Torbor lost contain on a 13-yard pick-up by Portis in the second quarter. Alonzo Jackson (4 tackles) was forced to play a lot in the second half and was not good. He got wired to too many blocks, especially at the point-of-attack or on cutback runs in his area. He was effectively blocked, for example, on the 19-yard touchdown run by Portis. The roughing the passer penalty called on him was bullcrap.
Defensive Backs: Will Allen (6 tackles) had a nightmare game. He was blocked on the wide-receiver screen to Moss that resulted in a touchdown (along with Brent Alexander); he was beat by Moss on a 59-yard touchdown throw where he never looked back to make a play on the football; he got beat by Moss again for a 72-yard score where not only did he allowed the completion, but he did not make the tackle; and then he lost his contain responsibilities on Portis’ 19-yard touchdown run. It doesn’t get much worse than that. Now to be fair to Allen, one of the safeties (probably Gibril Wilson) probably screwed up by not helping out on the two long touchdown throws. But still, Allen was in position to make plays on both and did not. Until the touchdown run, Allen had been fairly aggressive in run support although he had problems playing off blocks on those screens.

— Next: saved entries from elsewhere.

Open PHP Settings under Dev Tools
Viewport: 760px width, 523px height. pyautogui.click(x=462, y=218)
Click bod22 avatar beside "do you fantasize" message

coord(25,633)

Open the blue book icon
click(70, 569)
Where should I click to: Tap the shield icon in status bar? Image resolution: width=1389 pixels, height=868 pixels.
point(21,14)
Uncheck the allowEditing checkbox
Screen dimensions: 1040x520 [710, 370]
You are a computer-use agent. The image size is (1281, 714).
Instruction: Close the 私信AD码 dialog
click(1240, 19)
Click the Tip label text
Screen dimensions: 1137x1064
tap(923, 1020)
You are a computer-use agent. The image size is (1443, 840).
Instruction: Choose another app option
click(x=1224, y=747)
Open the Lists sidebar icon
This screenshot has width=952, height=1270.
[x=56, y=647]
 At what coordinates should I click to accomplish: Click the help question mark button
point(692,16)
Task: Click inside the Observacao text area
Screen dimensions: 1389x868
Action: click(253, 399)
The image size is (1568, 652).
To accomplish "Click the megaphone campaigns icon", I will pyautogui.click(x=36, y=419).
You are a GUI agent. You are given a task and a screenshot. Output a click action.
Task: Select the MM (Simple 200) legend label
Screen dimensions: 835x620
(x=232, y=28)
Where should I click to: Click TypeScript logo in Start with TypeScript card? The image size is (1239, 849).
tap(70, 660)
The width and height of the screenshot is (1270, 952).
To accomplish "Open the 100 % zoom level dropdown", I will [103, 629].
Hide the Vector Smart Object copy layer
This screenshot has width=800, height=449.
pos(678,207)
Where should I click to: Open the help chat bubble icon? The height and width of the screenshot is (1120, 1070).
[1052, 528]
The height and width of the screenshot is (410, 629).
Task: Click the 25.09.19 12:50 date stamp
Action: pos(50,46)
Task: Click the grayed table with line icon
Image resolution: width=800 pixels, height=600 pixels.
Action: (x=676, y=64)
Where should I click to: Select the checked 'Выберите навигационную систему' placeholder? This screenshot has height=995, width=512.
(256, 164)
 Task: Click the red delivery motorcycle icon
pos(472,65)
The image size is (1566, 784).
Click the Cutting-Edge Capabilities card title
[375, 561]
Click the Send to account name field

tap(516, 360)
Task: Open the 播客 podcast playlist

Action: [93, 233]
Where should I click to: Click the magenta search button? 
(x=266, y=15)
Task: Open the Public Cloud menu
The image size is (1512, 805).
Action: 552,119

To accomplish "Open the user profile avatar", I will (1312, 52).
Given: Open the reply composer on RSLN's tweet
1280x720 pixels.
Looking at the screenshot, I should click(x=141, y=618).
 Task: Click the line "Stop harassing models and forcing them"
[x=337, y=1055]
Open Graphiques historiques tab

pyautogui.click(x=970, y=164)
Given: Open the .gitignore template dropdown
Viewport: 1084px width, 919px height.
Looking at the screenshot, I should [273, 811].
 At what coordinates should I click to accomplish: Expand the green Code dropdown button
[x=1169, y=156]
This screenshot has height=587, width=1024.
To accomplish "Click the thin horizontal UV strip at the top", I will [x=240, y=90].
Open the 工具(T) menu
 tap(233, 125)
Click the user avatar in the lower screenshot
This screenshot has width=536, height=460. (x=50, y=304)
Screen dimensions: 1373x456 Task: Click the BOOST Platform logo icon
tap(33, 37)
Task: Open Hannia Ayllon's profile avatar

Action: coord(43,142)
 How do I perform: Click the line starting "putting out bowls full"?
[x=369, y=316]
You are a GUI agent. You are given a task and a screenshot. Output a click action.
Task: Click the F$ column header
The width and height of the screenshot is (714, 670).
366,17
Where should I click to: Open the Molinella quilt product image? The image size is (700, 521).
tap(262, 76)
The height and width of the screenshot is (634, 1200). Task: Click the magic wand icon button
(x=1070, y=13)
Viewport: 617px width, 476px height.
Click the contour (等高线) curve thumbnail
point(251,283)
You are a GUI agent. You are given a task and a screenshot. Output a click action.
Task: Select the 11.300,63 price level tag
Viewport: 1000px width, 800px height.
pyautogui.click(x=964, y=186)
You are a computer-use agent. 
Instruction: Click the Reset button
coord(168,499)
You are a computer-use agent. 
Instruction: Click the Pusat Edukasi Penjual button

Curtis Deloatch (0 tackles) was flagged with a pass interference penalty on 3rd-and-4 early on the Redskins’ first drive. He would have been OK on this play had he not wrapped his free arm around the defender’s waist. He didn’t need to do that. Later in this scoring drive, he gave up a 9-yard completion to Moss on 3rd-and-8. I didn’t see him make any more mistakes in coverage, but he was replaced in the lineup in the game by Corey Webster. I can only assume that the coaches were unhappy with his run defense.
Webster (3 tackles) did well, but I would like to see him be more aggressive in run defense.
I don’t think Wilson (8 tackles) played well. I have a sneaky suspicion that he should have been in the picture on the long TD throws to Moss. He also continues to miss important tackles such as when he could not bring Betts down short of the first down on 3rd-and-8 in the third quarter. On the very next play, the Redskins scored from 72 yards out. Wilson did cause one 2-yard loss and looked good on one blitz.
FS Brent Alexander (4 tackles) was too quiet against both the run and the pass.
Somebody screwed up badly (Deloatch?) on the halfback option pass from Portis to Cooley that resulted in a 17-yard touchdown.
Special Teams: PK Jay Feely’s 29-yard blocked field goal was his fault. The kick was far too low and this was a big turning point in the game. A successful kick would have made it a one-point contest.
While Chad Morton could not generate anything on punt returns, he had two very good kickoff returns (one 41-yarder and one 38-yarder).
Punt and kickoff coverage was solid.